* [Assignment 1] Quote the passage on chemical storage below word for word, from "This matters because" up to and including "each substance stored.".
* [Assignment 2] According to the chemical storage text below, what share of the largest single container's volume should a cabinet's sump hold at minimum?

* [Provided passage]
What the law requires for storing hazardous substances at work, what a compliant cabinet actually looks like, and how to segregate incompatible chemicals safely.
Bad chemical storage causes fires, releases vapours into workplaces, contaminates other materials, and turns ordinary chemicals into emergencies. Getting storage right is one of the more visible parts of COSHH compliance — an HSE inspector walking into a cleaning store can tell within thirty seconds whether storage is taken seriously.
This page covers what UK workplaces need to do to store hazardous substances safely and legally. The detailed cabinet specifications come from a combination of HSE guidance (HSG51), British Standards (BS EN 14470), and the Dangerous Substances and Explosive Atmospheres Regulations 2002 (DSEAR), with COSHH providing the overall framework. For the wider regulatory picture, see the COSHH regulations summary.
What COSHH actually requires for storage
A point of accuracy worth getting clear: COSHH itself doesn't prescribe specific cabinets. The regulations set outcome-based requirements through Regulation 7 (prevent or adequately control exposure), Regulation 9 (maintain control measures in efficient working order) and Regulation 13 (emergency arrangements). The specifics — what fire rating, what sump capacity, what segregation distances — come from separate guidance and standards.
This matters because some retailer pages imply that COSHH "requires" yellow cabinets or specific products. That's not how the regulations work. The legal duty is to store substances in a way that prevents harm; the cabinets, signs and procedures are the means.
The standards that fill in the practical detail are:
- HSG51 — HSE's guidance on the storage of flammable liquids in containers
- L138 — the Approved Code of Practice for DSEAR
- BS EN 14470-1 — the British and European Standard for fire-resistant cabinets for flammable liquids
- BS EN 14470-2 — the equivalent standard for gas cylinder cabinets
A compliant storage arrangement meets the relevant standards, follows HSE guidance, and is documented in the COSHH risk assessment for each substance stored.
What a compliant storage cabinet looks like

For most workplaces, a compliant storage arrangement for hazardous liquids has the following features.
Construction
Steel body with a powder-coated finish, designed to contain spillage and resist chemical attack from any substance leaked inside. Welded seams (not folded or riveted joints that can leak). Reinforced doors with a sealing strip.
Sump (bunded base)
A built-in tray at the bottom of the cabinet that contains leaks from any container above. HSG51 expects the sump to hold at least 110% of the volume of the largest single container stored inside. So a cabinet holding two 25-litre drums needs a sump that can hold 27.5 litres minimum.

* [Given information]
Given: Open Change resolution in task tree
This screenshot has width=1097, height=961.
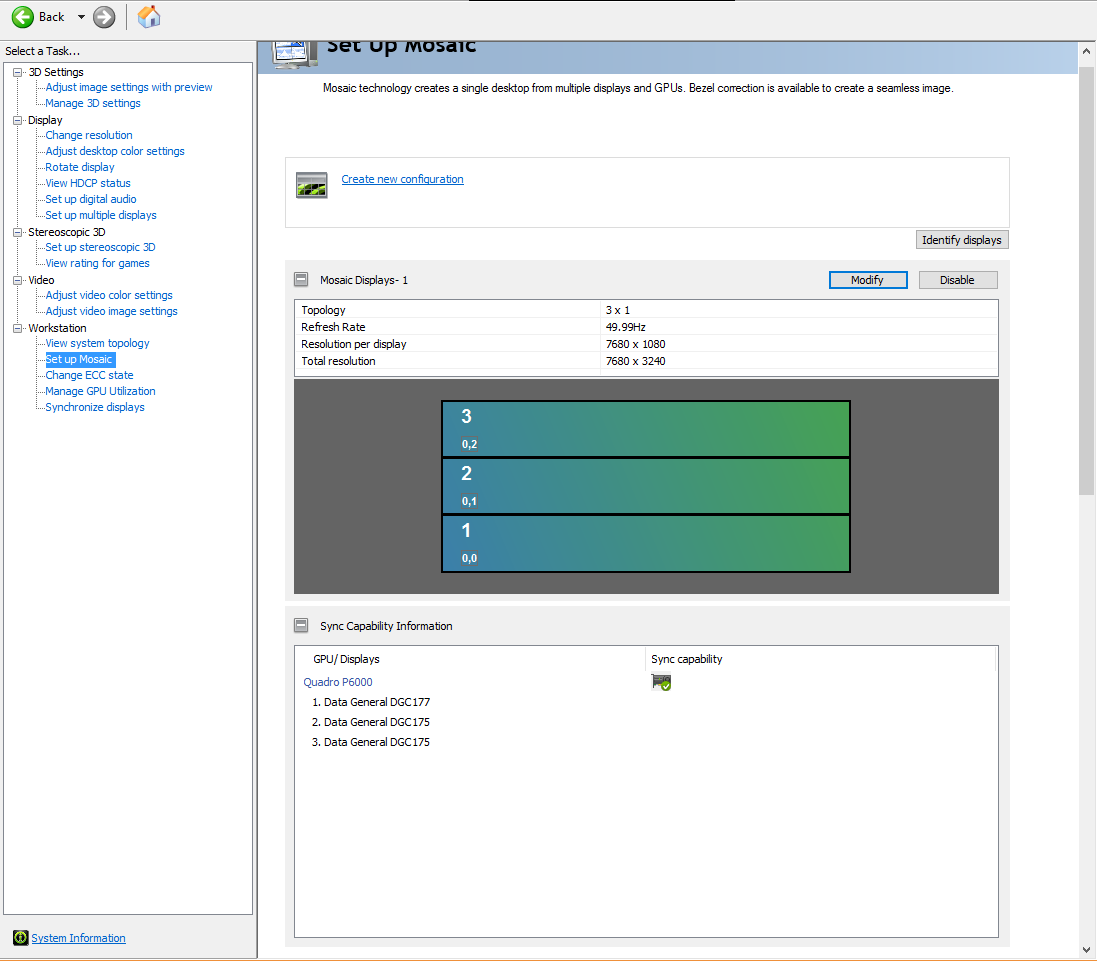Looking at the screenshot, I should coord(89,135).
==
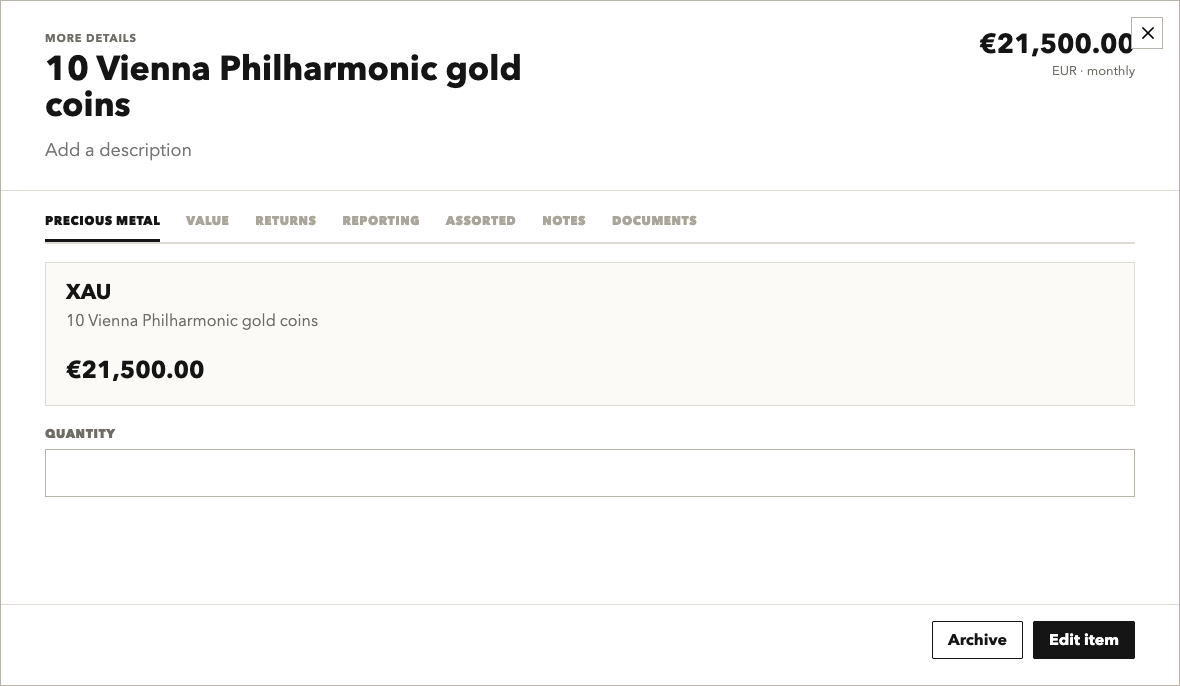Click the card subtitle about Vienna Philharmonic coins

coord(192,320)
...
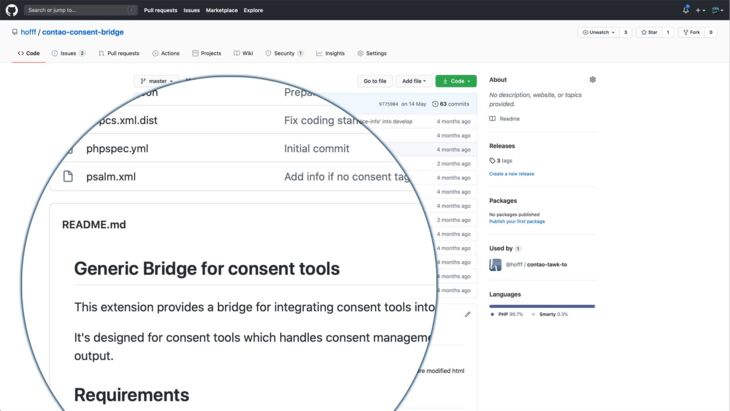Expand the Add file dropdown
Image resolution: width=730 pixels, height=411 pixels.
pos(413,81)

* [Written solution 1]
This matters because some retailer pages imply that COSHH "requires" yellow cabinets or specific products. That's not how the regulations work. The legal duty is to store substances in a way that prevents harm; the cabinets, signs and procedures are the means.
The standards that fill in the practical detail are:
- HSG51 — HSE's guidance on the storage of flammable liquids in containers
- L138 — the Approved Code of Practice for DSEAR
- BS EN 14470-1 — the British and European Standard for fire-resistant cabinets for flammable liquids
- BS EN 14470-2 — the equivalent standard for gas cylinder cabinets
A compliant storage arrangement meets the relevant standards, follows HSE guidance, and is documented in the COSHH risk assessment for each substance stored.

* [Written solution 2] At least 110% of the volume of the largest single container stored inside.